Pour répondre à cette question (évidemment sans pouvoir affirmer quoique ce soit), il faut se replonger dans les développements des théories physiques avant la fameuse conférence de Witten de 1995 sur la théorie des cordes (voir nota 1). D'après certains cordistes et en particulier Hawking, la théorie des cordes est "une théorie du tout", à savoir elle doit faire la synthèse des théories connues c'est à dire : la relativité générale, la théorie électrofaible et chromodynamique, le modèle standard des particules élémentaires (voir nota 2).

En parallèle, les physiciens ont développé la théorie de la supergravité, c'est à dire que l'on a appliqué à la relativité générale un principe de jauge local supersymétrique comme on le fait pour les 2 théories des champs, l'électrofaible et la chromodynamique.

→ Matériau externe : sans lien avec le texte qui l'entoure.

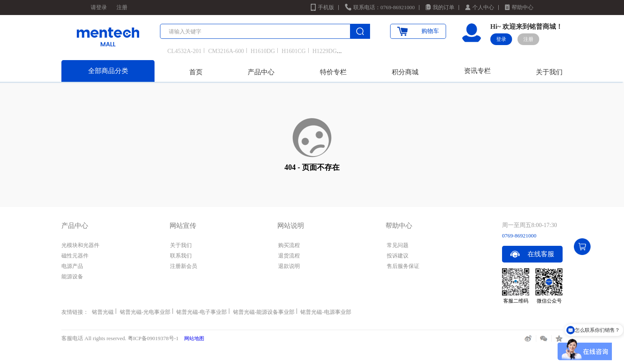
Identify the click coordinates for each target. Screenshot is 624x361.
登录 (501, 39)
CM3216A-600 (226, 51)
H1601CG (294, 51)
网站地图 (194, 338)
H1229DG (324, 51)
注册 (122, 7)
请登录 (99, 7)
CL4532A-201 (184, 51)
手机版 (326, 7)
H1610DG (263, 51)
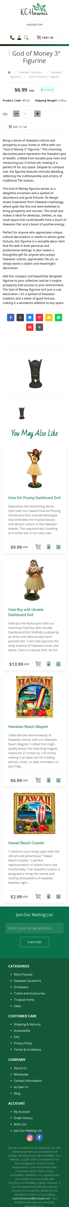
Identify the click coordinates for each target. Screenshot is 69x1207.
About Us (20, 1103)
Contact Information (28, 1115)
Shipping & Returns (27, 1059)
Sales (17, 1041)
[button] (10, 317)
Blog (17, 1128)
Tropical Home (24, 1034)
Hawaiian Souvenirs (30, 72)
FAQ (16, 1072)
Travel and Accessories (29, 1028)
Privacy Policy (23, 1078)
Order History (23, 1153)
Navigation (35, 24)
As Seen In (21, 1122)
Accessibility (22, 1065)
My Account (22, 1146)
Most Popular (23, 1009)
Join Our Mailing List (28, 1165)
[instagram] (30, 1172)
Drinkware (21, 1022)
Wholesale (21, 1109)
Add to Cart (17, 127)
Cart (45, 37)
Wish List (20, 1159)
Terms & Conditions (27, 1084)
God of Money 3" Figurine (44, 76)
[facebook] (39, 1172)
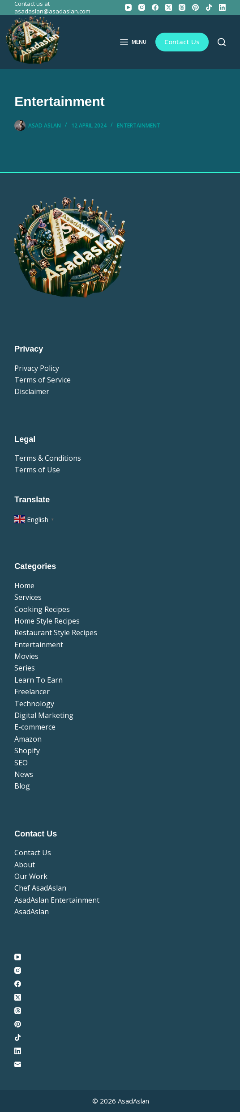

En utilisant cette supergravité dans un espace à plus de 4 dimensions, comme l'avait fait auparavant Kaluza-Klein pour la relativité générale classique (c'est à dire sans utiliser la mécanique quantique), certains physiciens avaient l'espoir d'en faire aussi une "théorie du tout". Il a été alors montré que la supergravité restait cohérente si les dimensions de l'espace/temps utilisée avait moins de 12 dimensions (11 dimensions au plus) mais la synthèse voulue au départ s'est avérée vaine.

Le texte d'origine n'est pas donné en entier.